After firing about 10% of its staff and shutting operations in small towns and the UAE, Curefit founders Mukesh Bansal and Ankit Nagori have told their employees they don’t see the environment around them coming back to ‘full normal’ until a vaccine for the virus is found.
Curefit, which has come under fire from several of its staff that were laid off, is one of the many startups whose business has been directly impacted due to the virus outbreak. The company runs 230 fitness centres across India and has offline food outlets as well as cloud kitchens to serve online orders. The company is planning to focus on its online offerings going forward.

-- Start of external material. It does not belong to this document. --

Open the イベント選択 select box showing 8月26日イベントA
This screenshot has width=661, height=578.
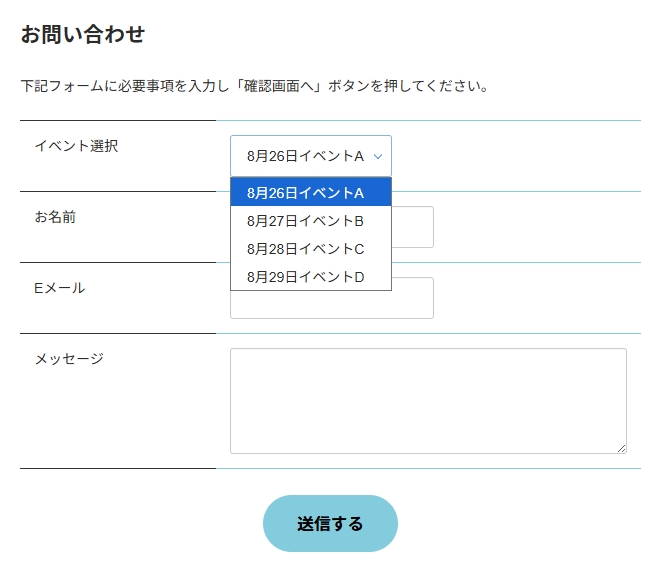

“We don’t see life returning to full normal until a vaccine is found and the entire globe is vaccinated. Till then, we will have a new normal with limited movement and severe restriction to mass gatherings, which include group workout formats like Cult. In such a situation, it is critical that we manage our costs for the long-run viability of the business. If we maintain the exact same cost structure while revenue continues to be negligible, it will be grossly unfair to all stakeholders including employees who have done so much to build the business,” the founders wrote to their staff.
Curefit laying off about 800-1,000 people is one of the single largest layoffs by a well-funded startup in India.
“Even though our revenue went down to nearly zero from over 70 crores a month, we have paid full salaries to all employees for the months of March, April and even May for many employees who are working full-time. That is 3 months of massive burn totaling over $10 million without any revenue whatsoever from customers,” the Bengaluru-based startup said explaining why it has had to take recent measures such as firing employees and announcing pay cuts across the board.
The Curefit founders have taken a 100% pay cut while the same for management is 50% and the rest of the staff, based on seniority, would see pay cuts of 20-30%. According to the founders, this will save Rs 8 crore per month for the company and it has further reduced marketing spends significantly to save another Rs 10 crore a month.
Amid all of this, the company was also facing criticism over how it contributed Rs 5 crore to PM Cares fund but then had to lay off employees.
“Half of these funds are contributed by founders and management and the other half by the company. These funds wouldn’t cover even 14 days of trainer salary and less than five days of the wage bill of the entire company,” the founders wrote explaining their decision to donate to the PM Cares Fund and other grants working to solve the virus outbreak. The company did not immediately respond to TOI’s query.